Task to carry out ▸ Beginning at the line that includes "Open the Activity", return each line exactly through the end of the listing, and no line before it.

Data extract ▸
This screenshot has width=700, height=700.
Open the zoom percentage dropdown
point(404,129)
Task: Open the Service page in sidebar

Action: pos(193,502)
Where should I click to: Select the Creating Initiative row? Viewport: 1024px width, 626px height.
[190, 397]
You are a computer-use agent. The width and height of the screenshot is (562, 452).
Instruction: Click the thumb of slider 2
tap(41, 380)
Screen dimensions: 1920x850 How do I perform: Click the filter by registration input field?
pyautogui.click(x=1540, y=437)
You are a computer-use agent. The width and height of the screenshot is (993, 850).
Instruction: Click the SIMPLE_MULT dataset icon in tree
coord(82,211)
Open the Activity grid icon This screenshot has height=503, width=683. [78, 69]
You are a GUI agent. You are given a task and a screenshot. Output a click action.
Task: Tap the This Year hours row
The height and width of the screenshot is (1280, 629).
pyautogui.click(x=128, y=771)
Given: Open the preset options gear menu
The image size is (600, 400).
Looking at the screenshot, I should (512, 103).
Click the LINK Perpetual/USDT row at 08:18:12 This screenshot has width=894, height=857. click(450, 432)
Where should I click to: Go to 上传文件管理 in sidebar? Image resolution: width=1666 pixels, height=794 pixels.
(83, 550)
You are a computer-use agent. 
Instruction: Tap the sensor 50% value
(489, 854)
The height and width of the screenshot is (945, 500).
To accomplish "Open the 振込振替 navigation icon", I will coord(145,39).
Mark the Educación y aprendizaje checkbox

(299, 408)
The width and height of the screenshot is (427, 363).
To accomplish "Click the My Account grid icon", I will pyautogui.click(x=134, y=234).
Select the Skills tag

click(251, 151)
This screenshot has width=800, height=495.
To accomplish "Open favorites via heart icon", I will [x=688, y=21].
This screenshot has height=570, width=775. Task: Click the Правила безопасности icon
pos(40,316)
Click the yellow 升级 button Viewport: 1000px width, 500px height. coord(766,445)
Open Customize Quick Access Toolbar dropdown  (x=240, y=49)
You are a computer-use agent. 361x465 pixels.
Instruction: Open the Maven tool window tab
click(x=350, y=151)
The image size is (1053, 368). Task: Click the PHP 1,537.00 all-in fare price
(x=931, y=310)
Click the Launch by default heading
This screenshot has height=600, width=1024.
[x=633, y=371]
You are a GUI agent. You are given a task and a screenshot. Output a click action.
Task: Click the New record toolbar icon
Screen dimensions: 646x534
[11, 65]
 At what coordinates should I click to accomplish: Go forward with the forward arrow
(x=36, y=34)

Solution to the exercise ▸
Open the Activity grid icon This screenshot has height=503, width=683. [78, 69]
You are a GUI agent. You are given a task and a screenshot. Output a click action.
Task: Tap the This Year hours row
The height and width of the screenshot is (1280, 629).
pyautogui.click(x=128, y=771)
Given: Open the preset options gear menu
The image size is (600, 400).
Looking at the screenshot, I should (512, 103).
Click the LINK Perpetual/USDT row at 08:18:12 This screenshot has width=894, height=857. click(450, 432)
Where should I click to: Go to 上传文件管理 in sidebar? Image resolution: width=1666 pixels, height=794 pixels.
(83, 550)
You are a computer-use agent. 
Instruction: Tap the sensor 50% value
(489, 854)
The height and width of the screenshot is (945, 500).
To accomplish "Open the 振込振替 navigation icon", I will coord(145,39).
Mark the Educación y aprendizaje checkbox

(299, 408)
The width and height of the screenshot is (427, 363).
To accomplish "Click the My Account grid icon", I will pyautogui.click(x=134, y=234).
Select the Skills tag

click(251, 151)
This screenshot has width=800, height=495.
To accomplish "Open favorites via heart icon", I will [x=688, y=21].
This screenshot has height=570, width=775. Task: Click the Правила безопасности icon
pos(40,316)
Click the yellow 升级 button Viewport: 1000px width, 500px height. coord(766,445)
Open Customize Quick Access Toolbar dropdown  (x=240, y=49)
You are a computer-use agent. 361x465 pixels.
Instruction: Open the Maven tool window tab
click(x=350, y=151)
The image size is (1053, 368). Task: Click the PHP 1,537.00 all-in fare price
(x=931, y=310)
Click the Launch by default heading
This screenshot has height=600, width=1024.
[x=633, y=371]
You are a GUI agent. You are given a task and a screenshot. Output a click action.
Task: Click the New record toolbar icon
Screen dimensions: 646x534
[11, 65]
 At what coordinates should I click to accomplish: Go forward with the forward arrow
(x=36, y=34)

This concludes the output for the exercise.